Позднее он и впрямь уверовал, что знает, в чем дело. И был в этом убежден не меньше, чем в том, что дважды два четыре. Когда боль в отсутствующей ноге обострялась, он останавливался и говорил:
— И ведь это вполне естественно. В большинстве случаев такое явление наблюдается почти как закономерность, за Исключением двух-трех особо сложных… — Тут он умолкал или делал свой характерный жест и заключал:
— Это же естественно. Правда?
Вот и теперь, засунув руки в карманы и продолжая путь, он бормотал про себя:
— Это абсолютно понятно. Разве нет?..
Погруженный в свои мысли, он добрался домой, снял пальто, растопил печурку. Комнатушка была маленькая, всего несколько квадратных метров, с темным окном, выходившим в узкий и грязный внутренний двор. Печка стояла посреди комнаты, труба изгибами колен шла под потолком и, оставив на стене темное пятно, исчезала в кухонном дымоходе. Кровать, туалетный столик с тусклым зеркалом, старомодный шкаф с фибровым чемоданом наверху, стол, стул, умывальник да ведро для воды составляли всю обстановку. Голая, без абажура, лампочка бросала с потолка слабый свет.
— И все же надо бы дать ему пощечину! — сказал он, подкладывая на разгоравшуюся лучину новые поленца… — Подойти и при всех ударить…
Он закрыл печную дверцу и заковылял по комнате. Заложил руки за спину, нахмурился.
— Такие люди… причина всех наших несчастий. Это они выхолащивают человечество, рожденное для высоких целей. Это они лишают нас самоуважения, заражают нас безверием, толкают нас в трясину равнодушия. Это они изо дня в день плюют нам в лицо. Ведь не то беда, что в неуважении к самим себе они не стремятся оправдать звание человека, стать достойными этого звания, беда в том, что они подвергают сомнению само благородство и возвышенную природу человечества. Собственно говоря, они не уважают человека, а раз не считают его достойным уважения, то не могут и любить его… нет в них даже намека на героизм и ответственность!

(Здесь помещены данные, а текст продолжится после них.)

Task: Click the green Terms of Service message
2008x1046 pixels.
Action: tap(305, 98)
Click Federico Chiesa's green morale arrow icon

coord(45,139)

Он остановился перед зеркалом и посмотрел на свое лицо:
— Боже! Как я люблю людей… Это ведь из-за страданий я стал таким, каким стал! Может быть, я потому и способен делать добро и так безгранично любить, что очень близко знаю страдание! Кто много страдал, для того нет ничего выше любви к человеку. Ему ведомы его ценность и величие! Кто много страдает, кто за свою жизнь не раз ходил рядом со смертью, тот знает — ничто не спасает от зла и греха так, как страдание. В соседстве со смертью грех и зло теряют свою соблазнительность, тщетным и суетным становится все, ради чего мы грешим. Тщеславие, высокомерие, чванство? Деньги, состояние, власть? Что они в сравнении с той чистотой, которая обретается ценой страдания? Чтобы ты мог стать добрым, не беги страдания, будь среди тех, с кого Агнец Иоанна Богослова снял пятую печать!
Он закрыл один глаз и посмотрел на потолок. И снова, как школьник, повторил с радостью первооткрывателя:
— Да! Не беги страдания, чтобы стать добрым…
Он посмотрел вокруг и удовлетворенно улыбнулся. Улыбка медленно осветила все лицо и еще больше подчеркнула темную синеву под глазами. Отвернувшись от зеркала, он снова заходил по комнате.